_Problem description_. The line containing "The width and height of the screenshot is (800, 594)." and every line after it to the end of the records: set those down exactly, without any pictures.

Stored records

Start of Block

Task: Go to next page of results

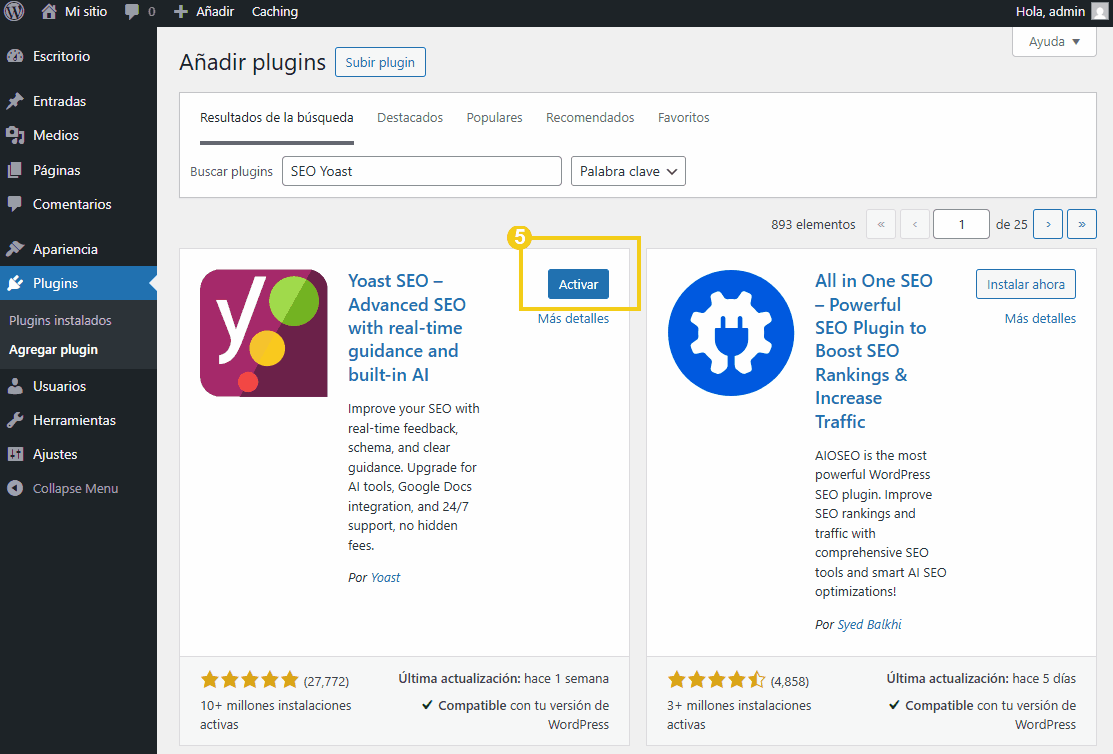Action: tap(1047, 224)
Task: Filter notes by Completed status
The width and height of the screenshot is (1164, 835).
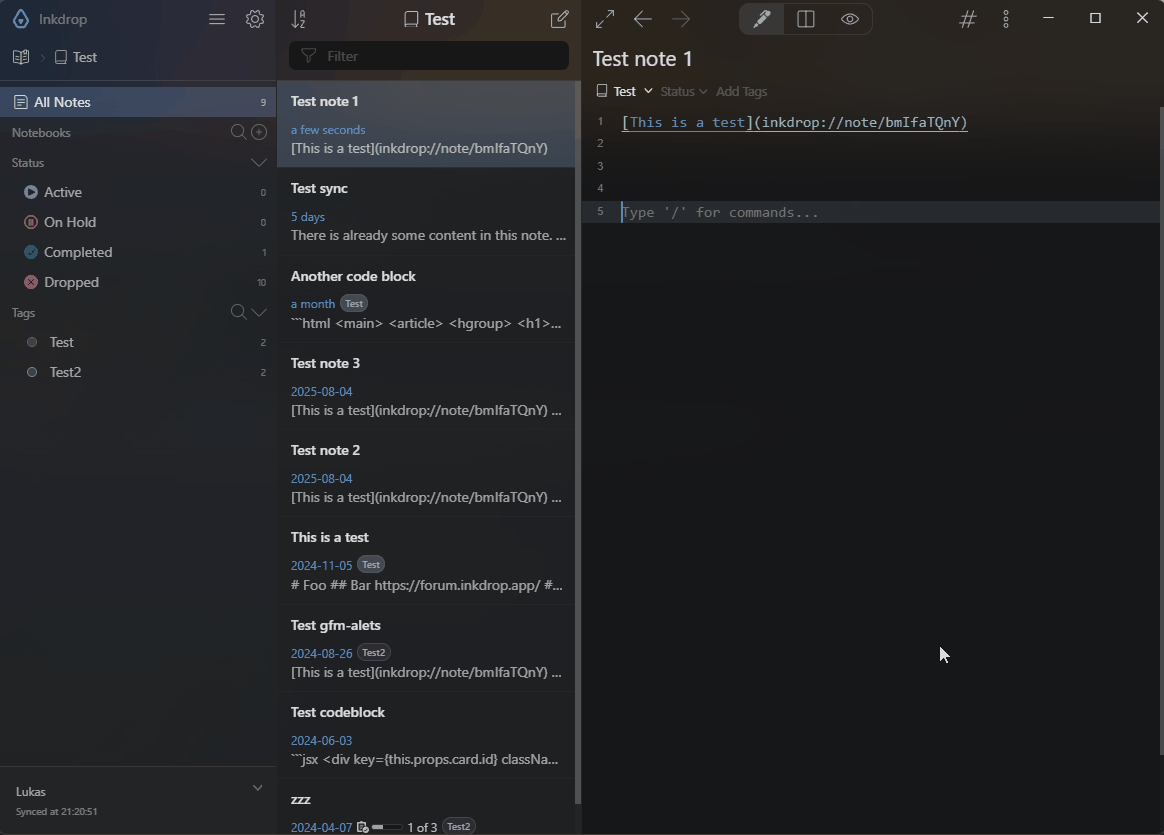Action: click(78, 252)
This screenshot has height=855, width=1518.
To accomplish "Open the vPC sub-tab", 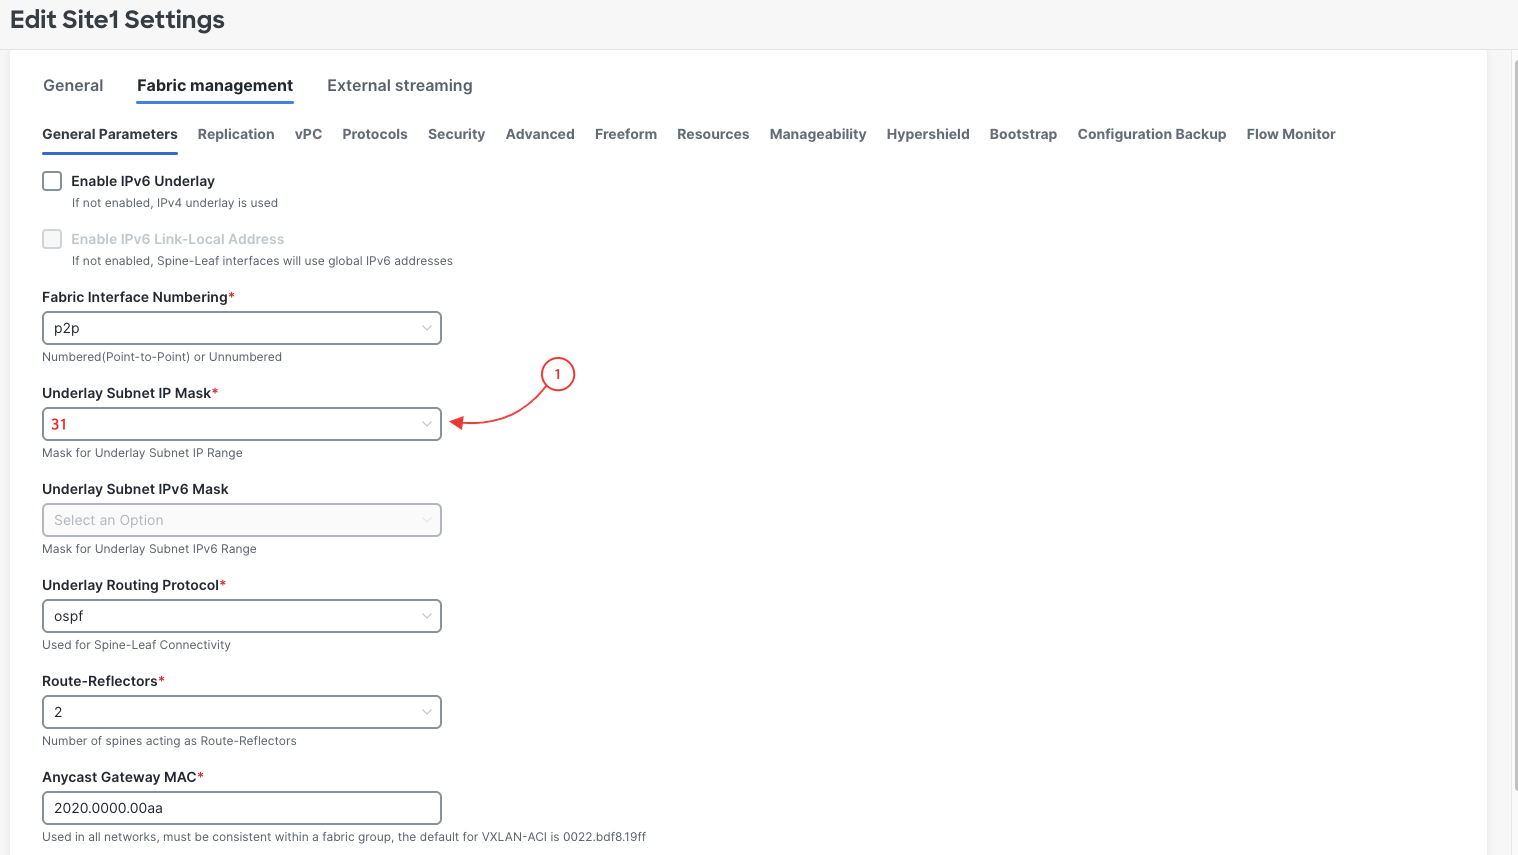I will [x=308, y=134].
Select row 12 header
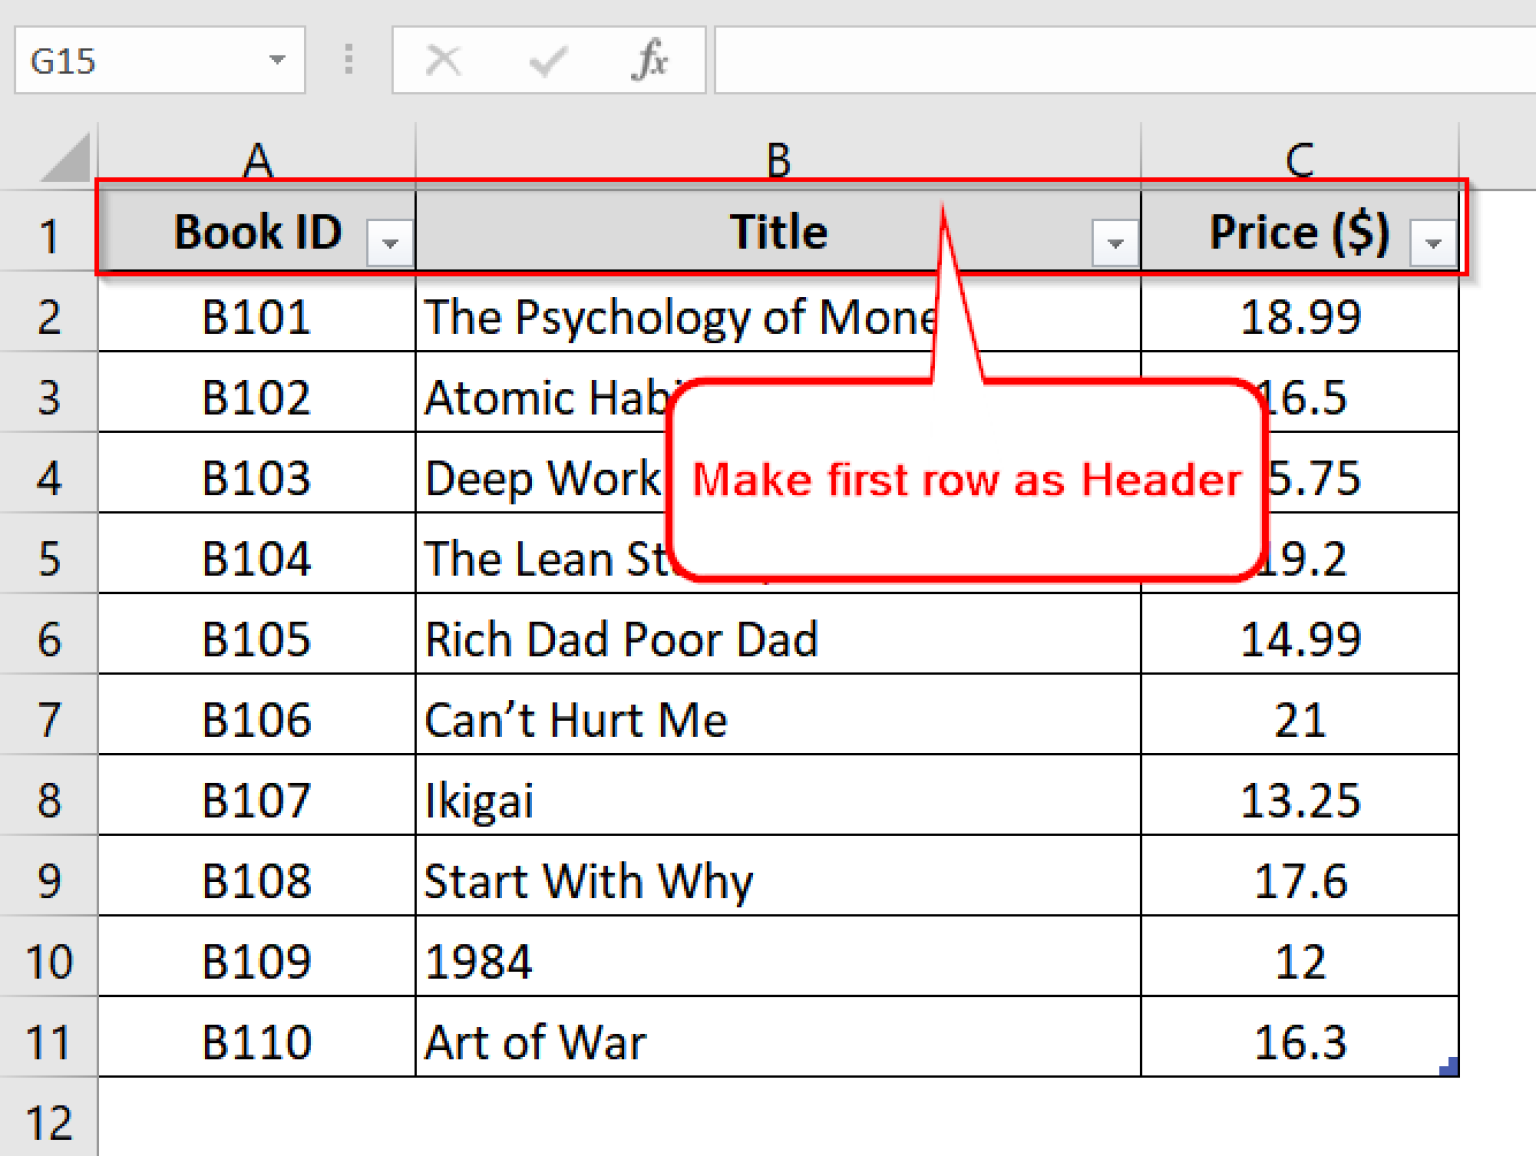The width and height of the screenshot is (1536, 1156). pyautogui.click(x=48, y=1122)
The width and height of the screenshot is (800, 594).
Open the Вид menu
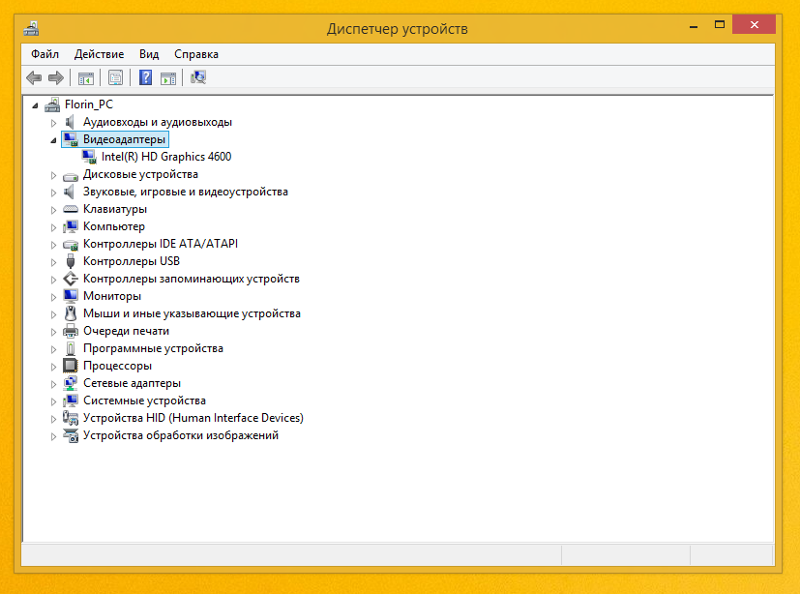(149, 54)
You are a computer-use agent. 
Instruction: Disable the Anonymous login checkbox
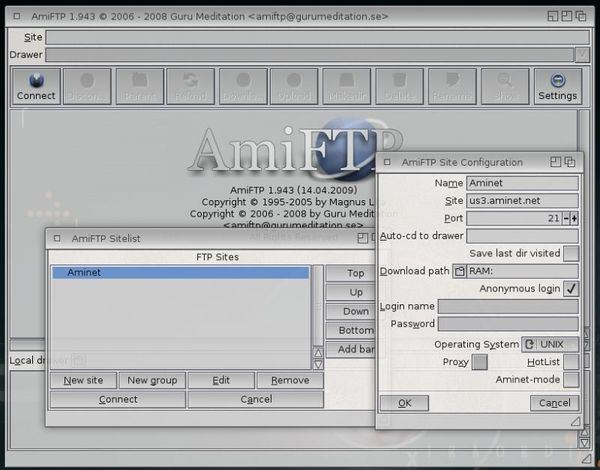click(571, 289)
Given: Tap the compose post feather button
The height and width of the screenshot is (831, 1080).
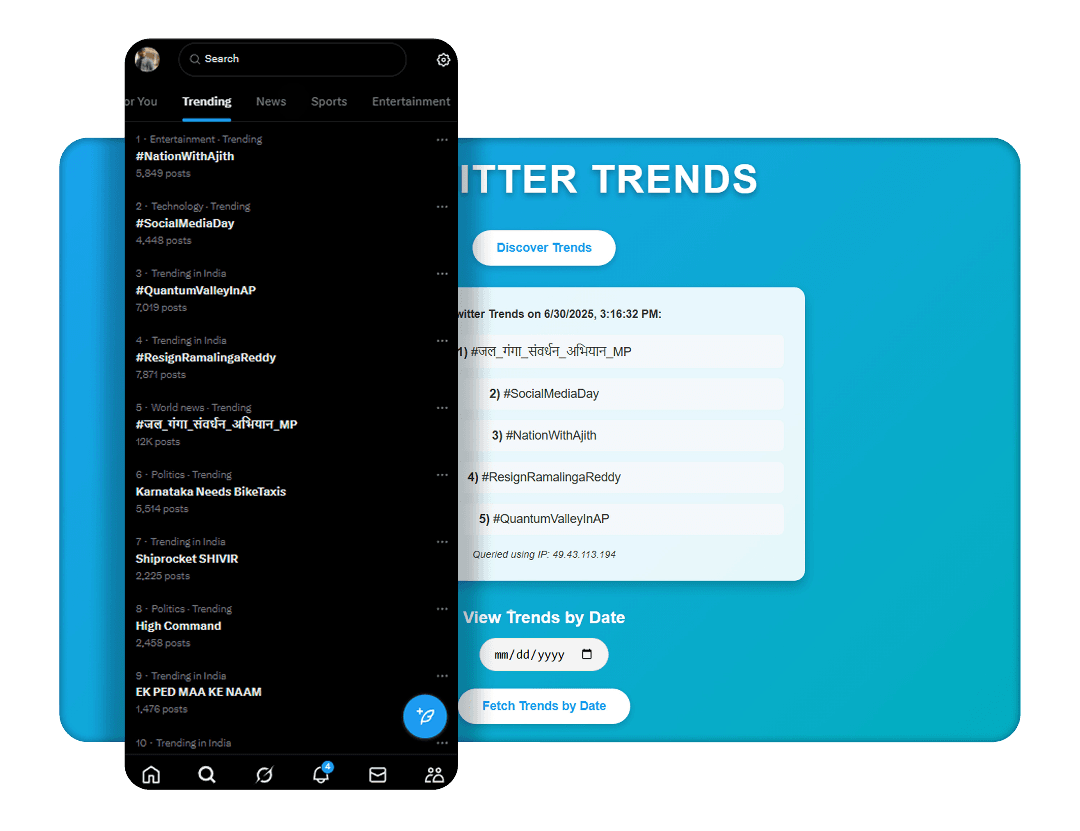Looking at the screenshot, I should click(x=425, y=717).
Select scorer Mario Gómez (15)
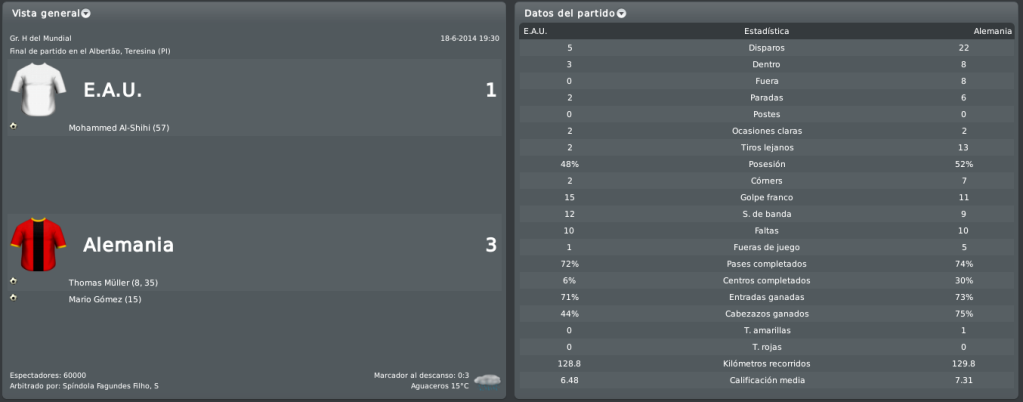 pyautogui.click(x=104, y=300)
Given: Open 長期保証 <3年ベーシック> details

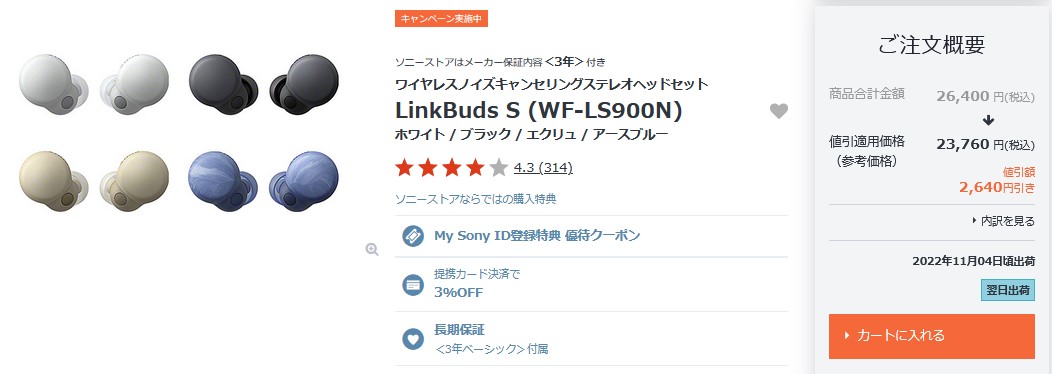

End of Block

_Answer for the task_.
The width and height of the screenshot is (800, 594).
Open the Вид menu
(149, 54)
You are a computer-use agent. 
Instruction: Disable the Anonymous login checkbox
click(571, 289)
Given: Tap the compose post feather button
The height and width of the screenshot is (831, 1080).
Looking at the screenshot, I should click(x=425, y=717).
Select scorer Mario Gómez (15)
 pyautogui.click(x=104, y=300)
Given: Open 長期保証 <3年ベーシック> details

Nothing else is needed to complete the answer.